Agricoltura e turismo
A tutto ciò si aggiunge la smisurata e crescente differenza tra i prezzi dei prodotti all’origine e quelli sul bancone di vendita, soprattutto per i prodotti agricoli: la cooperazione è debole e pervasa dalla legge del sospetto, la filiera di distribuzione, in gran parte in mano mafiose, e comunque, sempre più concentrata in grandi gruppi di smistamento, impone progressive lievitazioni , gli incentivi all’agricoltura diminuiscono anno dopo anno, il 50% del vino prodotto, composto da uve da macero non ha prezzo o va in fumo, cioè in distillazione, i costi di produzione dell’olio siciliano non reggono la concorrenza con quelli tunisini, greci o spagnoli. Spesso ci si sciacqua la bocca facendo riferimento al nostro immenso patrimonio culturale, che negli ultimi anni ha visto salire alle stelle i costi dei biglietti d’ingresso ai beni monumentali , i prezzi della ristorazione e degli alberghi: anche sul mercato turistico siamo perciò battuti dalle ben più favorevoli offerte degli altri paesi del Mediterraneo. Per non parlare dei trasporti, della viabilità colabrodo, della difficoltà per raggiungere i posti più rinomati.
Compromesso o radicalità?
La volontà politica che avvolge come in un bozzolo la staticità di questa situazione è quella secolare dell’assurdo paradosso che mette in stretta dipendenza la soddisfazione di bisogni e necessità con l’obbligo di ricambiare col consenso e sostenere il sistema di potere politico secolarmente stratificato: può l’avvento di una reale politica di “sinistra” cambiare questo stato di cose? Si tratta di cambiare il modo di essere strutturale e congenito dell’economia e della società siciliana, con tutte le preoccupanti conseguenze che sono nascoste dietro l’angolo, dalla diffamazione, allo screditamento, agli scioperi del tipo “W la mafia che dà lavoro”, al delitto: è storia vecchia. La lezione di Peppino Impastato: “nun parrassi di vutari, ma di svutari” è ancora lì a suggerire che la discontinuità di cui parliamo è rottura radicale, potatura dei rami e riconversione delle colture e delle culture e che tale rottura dovrebbe inzupparsi di rivoluzione per essere efficace e risolutiva. Ci vuole la radicalità di Peppino nel mettere sul piatto la propria vita, per non lasciarsi avvolgere dal bozzolo (“il puzzo”) del compromesso, per ricollegarsi idealmente a quel grande movimento di speranze e di lotta che segnò l’inizio della Repubblica in Sicilia, strangolato con la strage di Portella della Ginestra. Non parliamo di minestrine grilline, ma di radicali mutamenti di regole e di modi d’essere. Con i tempi che attraversiamo, il discorso potrebbe diventare pericoloso e il rischio va messo sul piatto. E allora? Dobbiamo persino rinunciare alla speranza di una Sicilia Rossa non arrossata dal sangue? No, ci sono gli Americani e il Muoss, stiamo con i piedi per terra, senza perdere la speranza nella possibilità che tutto può succedere. Se tu dovessi diventare l’onorevole Presidente il problema vero sarà l’organizzazione del dopo.

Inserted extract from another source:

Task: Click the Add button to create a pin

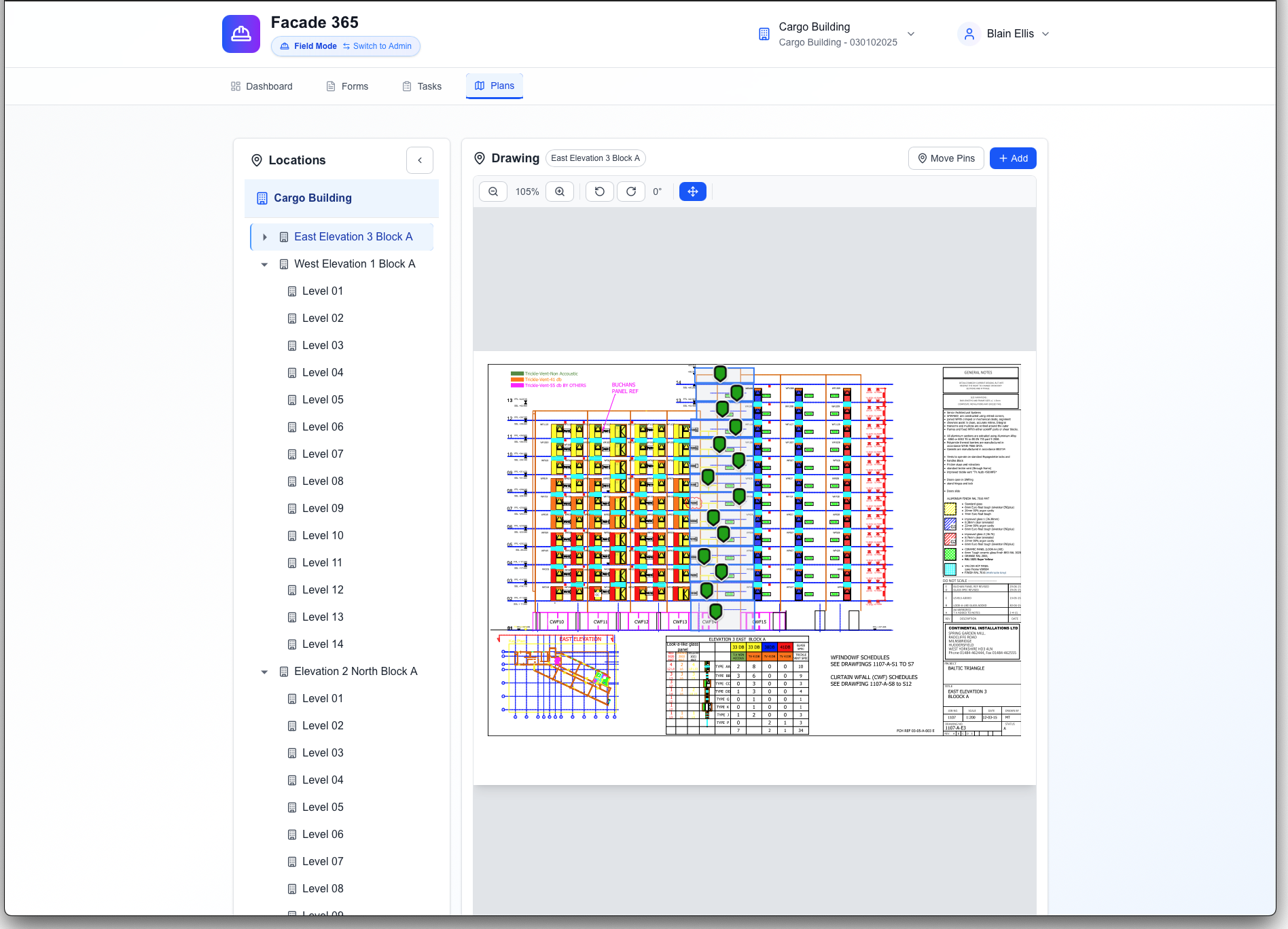Action: [1013, 158]
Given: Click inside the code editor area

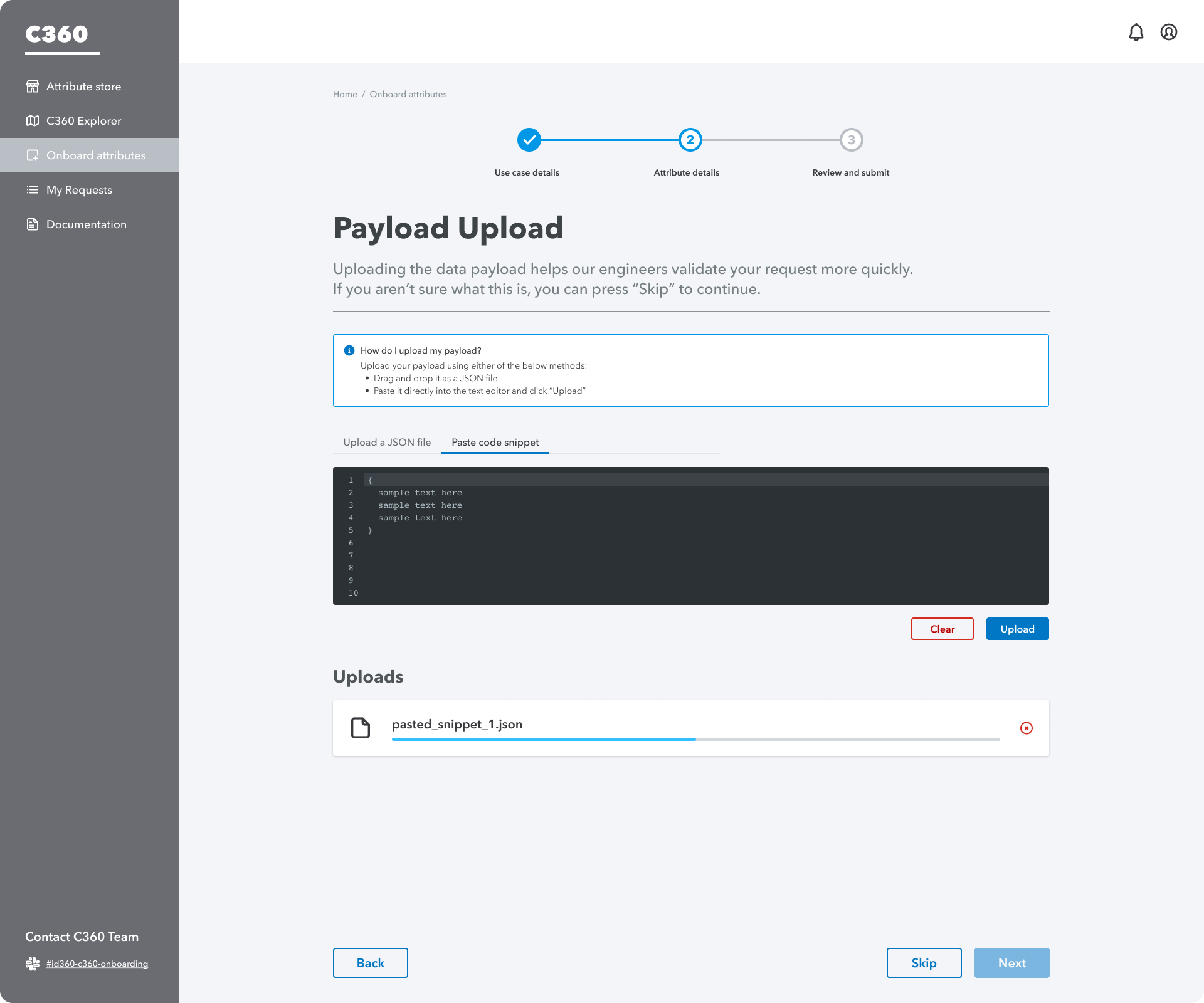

La mafia non è una categoria a parte, ma è in tutto questo, e la lotta alla mafia non può prescindere da una scelta rivoluzionaria, sia personale che politica. Non mi soffermo su questo, siamo siciliani e conosciamo il problema, che parte soprattutto dalla centralità della intermediazione, come il volano della sicilianità, la ricerca dell’anello mancante, la password, la chiave che apre le porte, il valore aggiunto su cui si misura l’importanza della persona, la richiesta e l’imposizione di protezione, la raccomandazione, la calcagnata nculo ecc. E’ li la chiave di tutto, così come per Goethe è la chiave di tutto è la Sicilia, è in Sicilia, dove £tutto è compiuto”. Anche le mediazioni politiche di cui parlavo all’inizio fanno parte di questo circuito, ho il sospetto che siano un salvagente.
Il resto
Non mi soffermo sul resto, dalla politica di prevenzione degli incendi a quella dello smaltimento dei rifiuti, a quella della conservazione delle acque, in gran parte sprecate, a quella della sicurezza, alla sanità pubblica ormai al collasso, all’utilizzo dei beni sequestrati e confiscati ai mafiosi o presunti tali, alla salvaguardia delle identità culturali, artistiche, ambientali che caratterizzano lo “specifico siciliano”, alla continua emorragia delle nostre menti migliori, in gran parte giovani specializzati, verso l’estero o verso il Nord (è di ieri la notizia che un terzo dei ragazzi siciliani si iscrivono nelle università del nord ) e a quella spinosissima degli immigrati, sulla quale, ahimè, ho qualche riserva rispetto alle posizioni dell’”accogliamoli tutti a braccia aperte”, sostenute da compagni, ai quali, poi, se chiedi di accoglierli nella propria casa ti dicono: “che c’entra!”.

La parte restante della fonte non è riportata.